Consider what's around you
The banks of a river often seem an ideal place for a campsite, as they are flat, relatively clear of trees, and gives you easy access to a water and food source, should you have had the foresight to pack your fishing gear. And who doesn't like to sit around camp cooking up a fresh feed of fish? But be careful of setting up camp on a floodway or an easement. If a dam breaks during heavy rainfall (or is opened) upstream, in a matter of minutes your camp will be underwater. Flash floods are fast and furious, so pay attention and consider what's around before making camp. If you're in a valley or a depression alongside a stream, you may be at a risk if there's a heavy downpour, or if the snow melt suddenly gives way.
Don't forget the tiny critters
I don't know what it is about me, but I seem to always become a magnet for mosquitoes whenever I'm in the wild. Maybe it's something in my blood, I don't know, but I've always got to pay particular attention to the bugs when setting up camp. Still, stagnant pools of water should be avoided, as these are breeding grounds for mosquitoes and other insects. I'd also recommend finding a way to get up off the ground. Especially in the tropics, sand flies, ants and other critters will find you if you're laying directly on the ground, and at a bare minimum make sure you've got a groundsheet
down to give you some protection.
Be wary about heat loss
This point is especially important if you're camping in bad weather, as the cold ground will literally leech the warmth from your body if you're not careful. I pretty much always build an elevated sleeping platform when I'm camping, it acts as a buffer to stay warmer in winter, but allows the air to circulate and keep me cooler in summer. It's also important to think about the overall flow of your shelter. If it's particularly bad I'll set up a small retaining wall
behind my fire to better reflect the heat back to me, and I've even had nights where I built a roof over my fire to stop the rain from killing it completely. You can't be too careful, especially when the weather has taken a turn for the worse.

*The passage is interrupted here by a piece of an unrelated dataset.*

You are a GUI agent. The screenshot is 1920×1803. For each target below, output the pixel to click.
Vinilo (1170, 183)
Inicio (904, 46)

Check you're not an uninvited guest
Because of just how well a cave or natural overhang works as a shelter, you may find you're not the first visitor to want to call it home. Be very careful as you explore these, paying attention to any recent tracks, strong animal scents, and scan every inch of your new home before you let your guard down. Do not rush in, you risk surprising a wild animal, who will not hesitate to fight back with their full fury if you've backed them into a corner. If you're in the clear, great, but remember that just because they're not home now, they could very well walk right back in once the sun sets, or the rain starts. And the last thing you want to do is battle a bear or a mountain lion on their turf. It goes without saying you will need a means to protect yourself, and I'd also make sure you've got a way out, and a big fire roaring. There's nothing better than fire to keep uninvited guests at bay. Though, you may want to tone it down a notch if you're in bug out mode and trying to run a stealth camp. In this case I'd perhaps only go with a small fire, but drag in some logs and other fortifications to ensure any animals that come your way are unable to get through. Finding the right place to set up camp isn't rocket science, but there are a few best practices to follow to ensure you're not going to end up a disaster halfway through the night. Find somewhere safe, sheltered, and secure, so you can sleep soundly and get the rest you need.